Layfield's product management job morphed in 2010 into the role of chief operating officer as she took on more responsibility. She established reporting procedures among operational departments and business units, providing the fast-growing e-retailer with stronger processes. The e-retailer, by that time, was operating 11 e-commerce sites, including action-sports-focused Dogfunk.com and daily-deal sites SteepandCheap.com and Bonktown.com. Today it operates 10 e-retail sites and is in the process of moving those sites, which run on a mix of home-grown e-commerce systems, to a single platform based on Art Technology Group Inc.'s ATG Commerce software. Oracle Corp. acquired ATG last year.
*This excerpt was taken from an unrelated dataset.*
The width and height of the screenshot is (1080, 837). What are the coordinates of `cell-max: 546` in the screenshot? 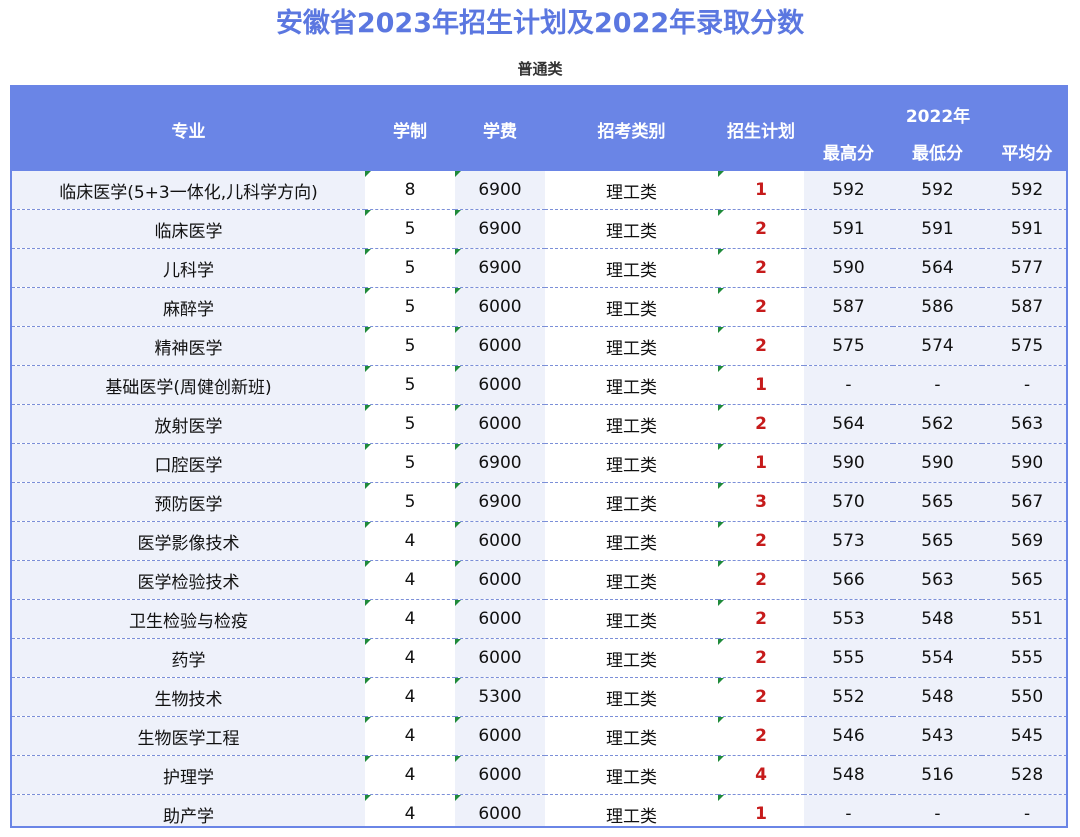 It's located at (848, 736).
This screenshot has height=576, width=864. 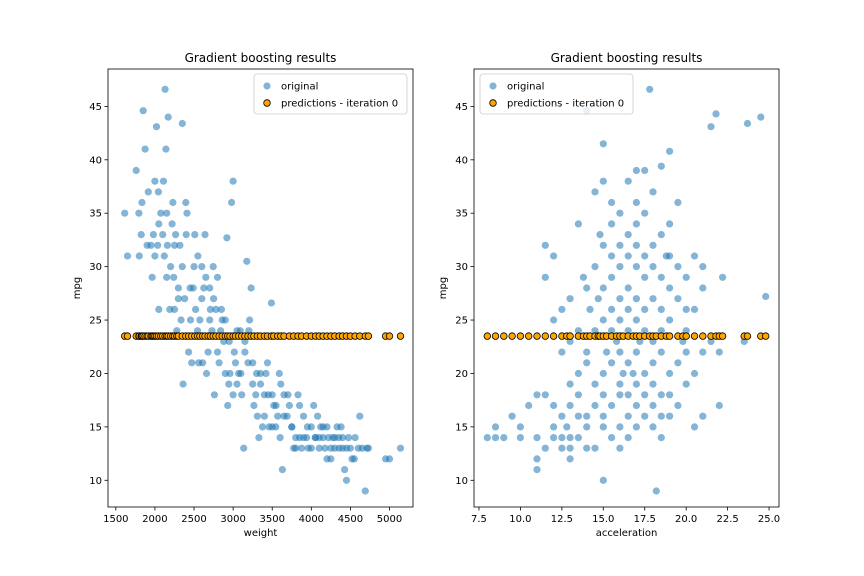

Holland says Layfield has management skills that Backcountry.com lacked under his and Bresee's leadership. "We've upgraded," he says, highlighting Layfield's skills at developing business processes and steering and communicating strategy. He also says Layfield knows how to identify the right people for the right roles, and that when a match isn't right she isn't scared to shift people around until it is.
That mix of focus and fluidity fits the business and cultural style of Backcountry.com. Layfield says she consults candidly with other Backcountry.com executives on all big decisions. She wants as much as possible to maintain the e-retailer's open-door management style that encouraged her own growth.
Looking forward, Layfield says her goal is to create or acquire specialty web sites that can bring in new customers. "We want to deliver different web sites that are authentic to their sports' culture and that are within our current areas or adjacent to it," she says. Under Layfield's leadership, Backcountry.com acquired CompetitiveCyclist.com, an e-retailer of trail and road bikes, in August, bringing the number of specialty bike sites Backcountry.com operates to five.
"We're not looking to roll ourselves into a mega-brand," Layfield says. "We're trying to figure out where to create these unique brands and connect customers to their passions." The ability to make connections, both with customers and co-workers, is a big part of what landed Layfield in the CEO's chair.